At the psql prompt, create a new policy called conditions_summary_hourly that keeps the continuous aggregate up to date, and runs every hour:


SELECT add_continuous_aggregate_policy('conditions_summary_hourly',
  start_offset => NULL,
  end_offset => INTERVAL '1 h',
  schedule_interval => INTERVAL '1 h');

The policy in this example ensures that all the data in the continuous aggregate is up to date with the hypertable except for anything written in the last hour. It also does not refresh the last time bucket of the continuous aggregate. Because it has an open-ended start_offset parameter, any data that is removed from the table, for example with a DELETE or with drop_chunks, is also removed from the continuous aggregate view. This means that the continuous aggregate always reflects the data in the underlying hypertable.

If you want to keep data in the continuous aggregate even if it is removed from the underlying hypertable, you can set the start_offset to match the data retention policy on the source hypertable. For example, if you have a retention policy that removes data older than one month, set start_offset to one month or less. This sets your policy so that it does not refresh the dropped data.

Changing a refresh policy to keep removed data

At the psql prompt, create a new policy called conditions_summary_hourly that keeps data removed from the hypertable in the continuous aggregate, and runs every hour:


SELECT add_continuous_aggregate_policy('conditions_summary_hourly',
  start_offset => INTERVAL '1 month',
  end_offset => INTERVAL '1 h',
  schedule_interval => INTERVAL '1 h');

Note

It is important to consider your data retention policies when you're setting up continuous aggregate policies. If the continuous aggregate policy window covers data that is removed by the data retention policy, the data will be removed when the aggregates for those buckets are refreshed. For example, if you have a data retention policy that removes all data older than two weeks, the continuous aggregate policy will only have data for the last two weeks.

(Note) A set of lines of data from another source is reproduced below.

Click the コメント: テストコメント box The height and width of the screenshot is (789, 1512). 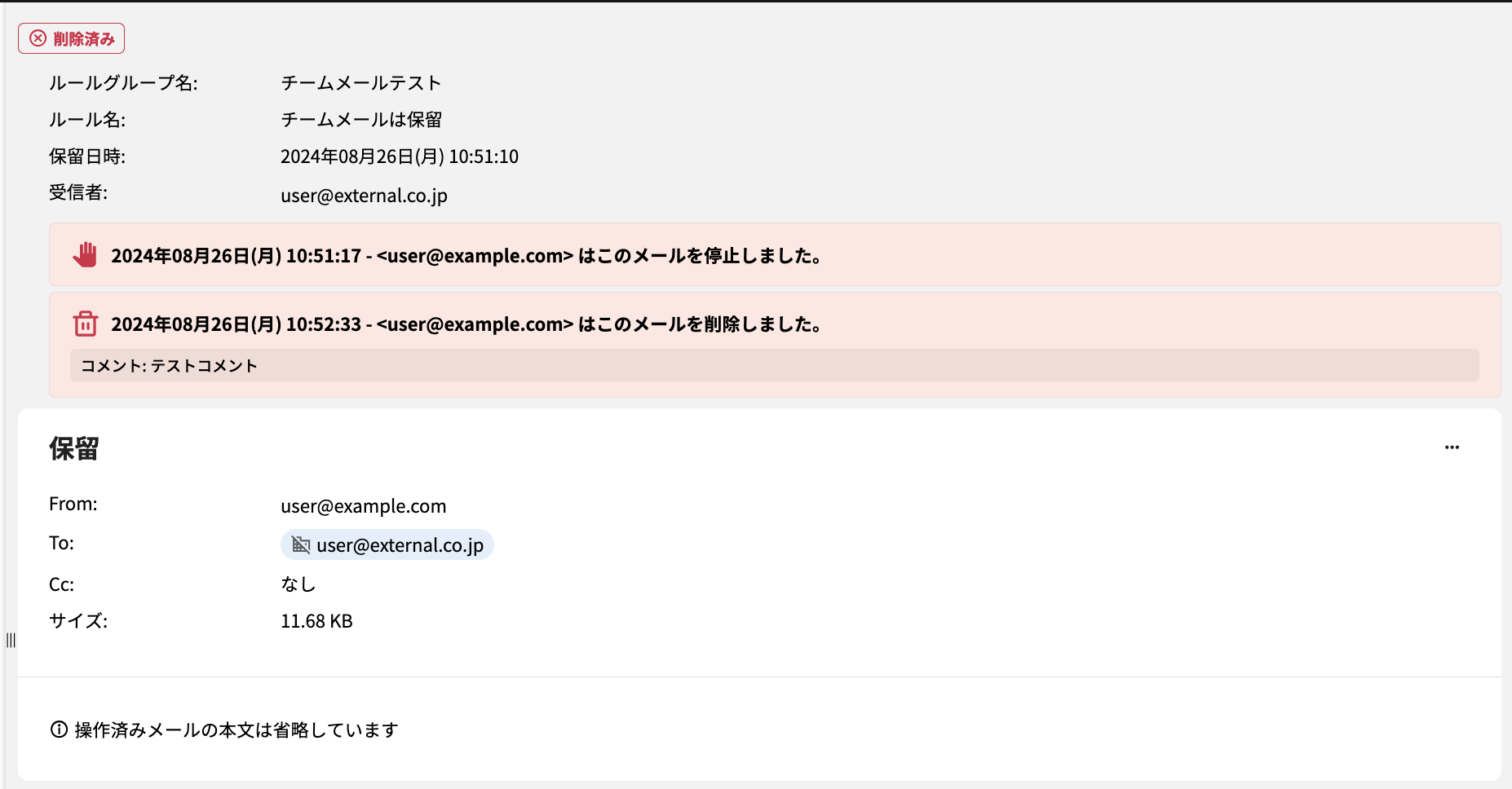tap(774, 365)
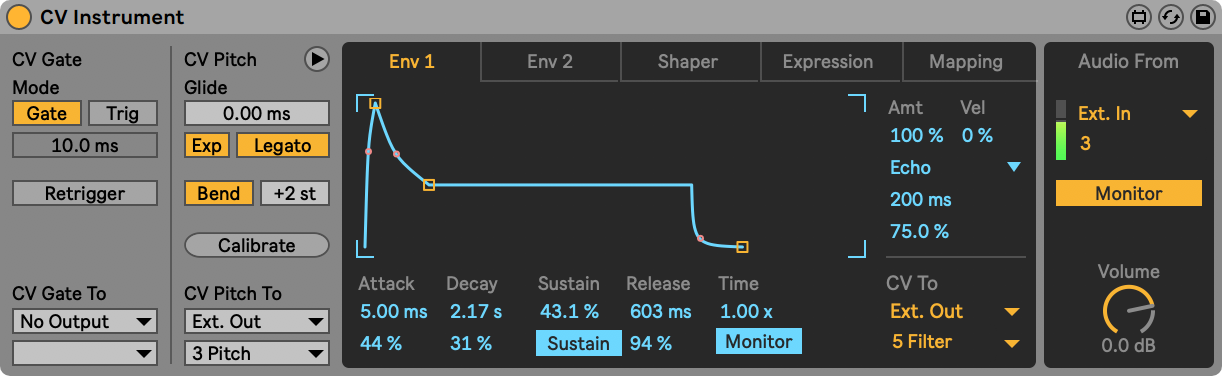Open the Mapping tab
This screenshot has height=376, width=1222.
(966, 61)
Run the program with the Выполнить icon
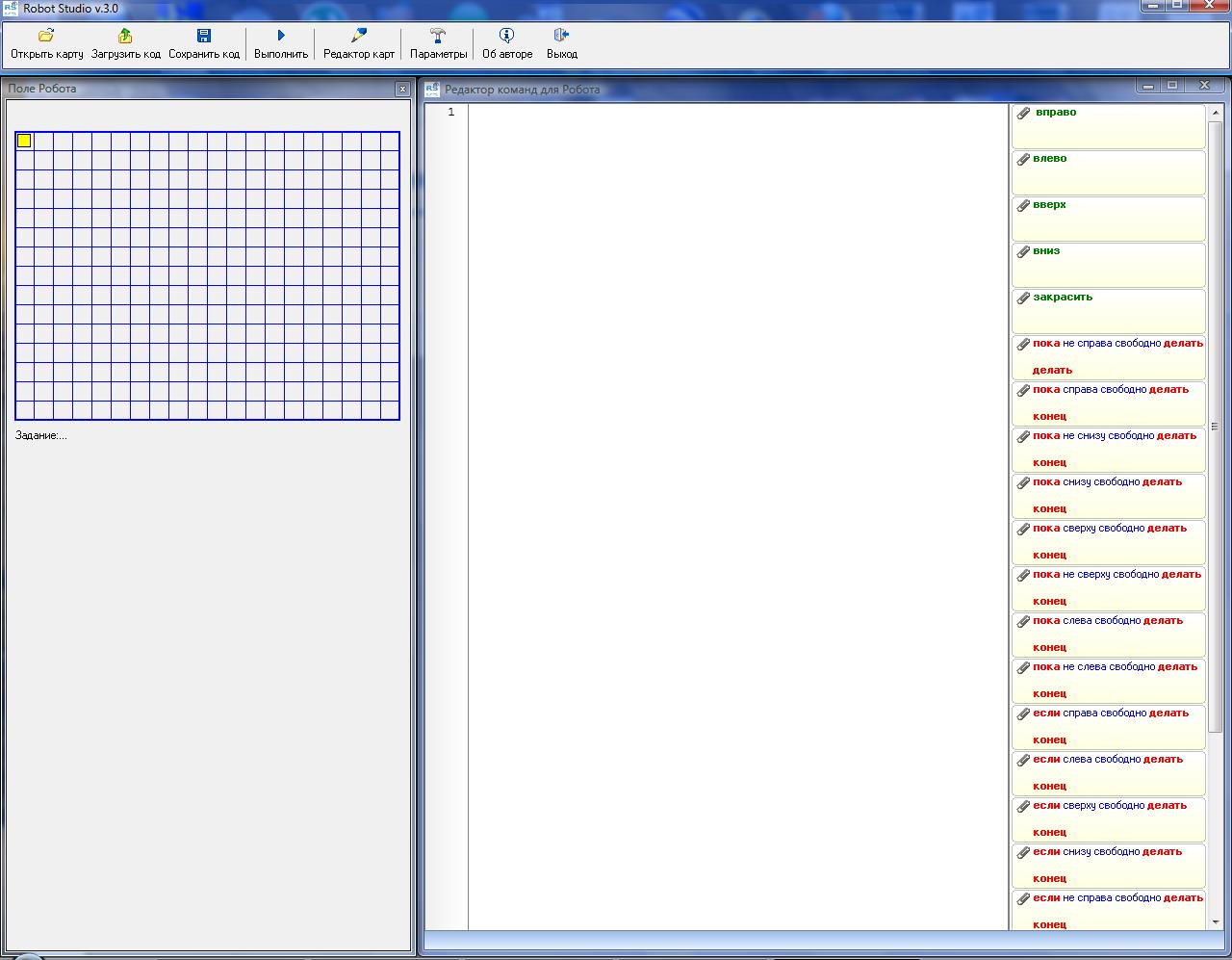The height and width of the screenshot is (960, 1232). pyautogui.click(x=281, y=36)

Manually refresh a continuous aggregate

If you need to manually refresh a continuous aggregate, you can use the refresh command. This recomputes the data within the window that has changed in the underlying hypertable since the last refresh. Therefore, if only a few buckets need updating, the refresh runs quickly.

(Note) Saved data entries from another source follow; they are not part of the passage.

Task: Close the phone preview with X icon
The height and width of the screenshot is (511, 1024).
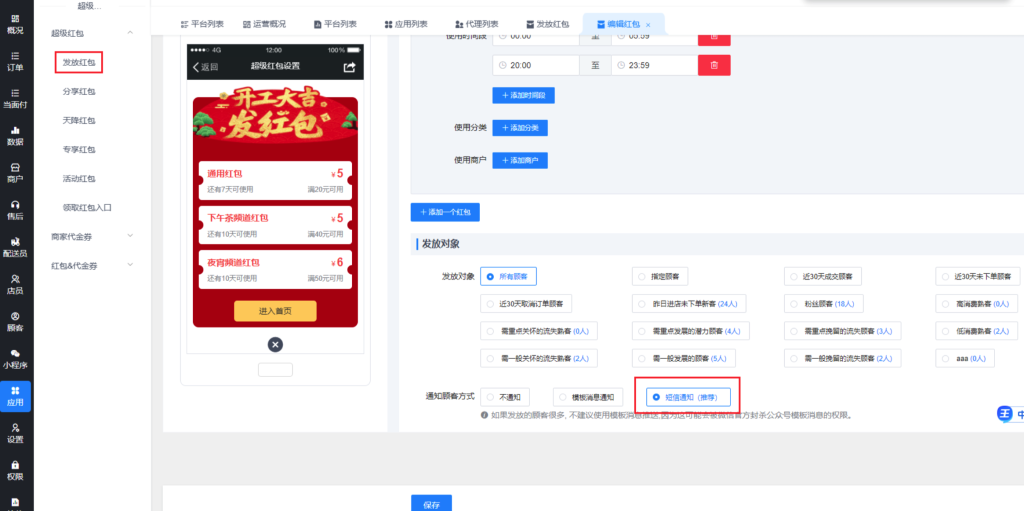Action: click(276, 344)

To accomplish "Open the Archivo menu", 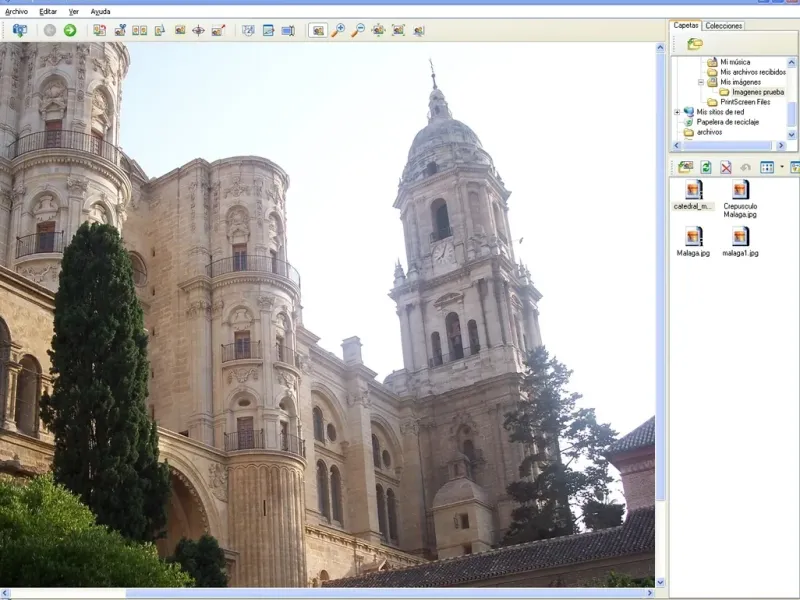I will [x=16, y=11].
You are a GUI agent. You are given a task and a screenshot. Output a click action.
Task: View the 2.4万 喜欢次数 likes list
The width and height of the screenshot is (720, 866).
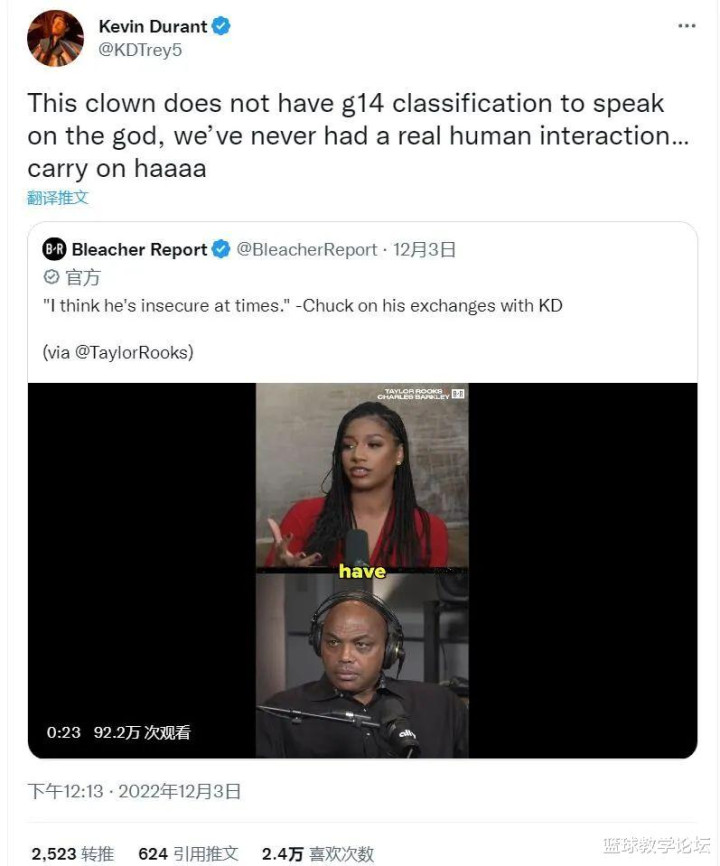(318, 854)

If you have recently dropped data from a hypertable with a continuous aggregate, calling refresh_continuous_aggregate on a region containing dropped chunks recalculates the aggregate without the dropped data. See drop data for more information.

The refresh command takes three arguments:

The name of the continuous aggregate view to refresh
The timestamp of the beginning of the refresh window
The timestamp of the end of the refresh window

Only buckets that are wholly within the specified range are refreshed. For example, if you specify 2021-05-01', '2021-06-01 the only buckets that are refreshed are those up to but not including 2021-06-01. It is possible to specify NULL in a manual refresh to get an open-ended range, but we do not recommend using it, because you could inadvertently materialize a large amount of data, slow down your performance, and have unintended consequences on other policies like data retention.

Manually refreshing a continuous aggregate

To manually refresh a continuous aggregate, use the refresh command:


CALL refresh_continuous_aggregate('example', '2021-05-01', '2021-06-01');

Follow the logic used by automated refresh policies and avoid refreshing time buckets that are likely to have a lot of writes. This means that you should generally not refresh the latest incomplete time bucket. To include the latest raw data in your queries, use real-time aggregation instead.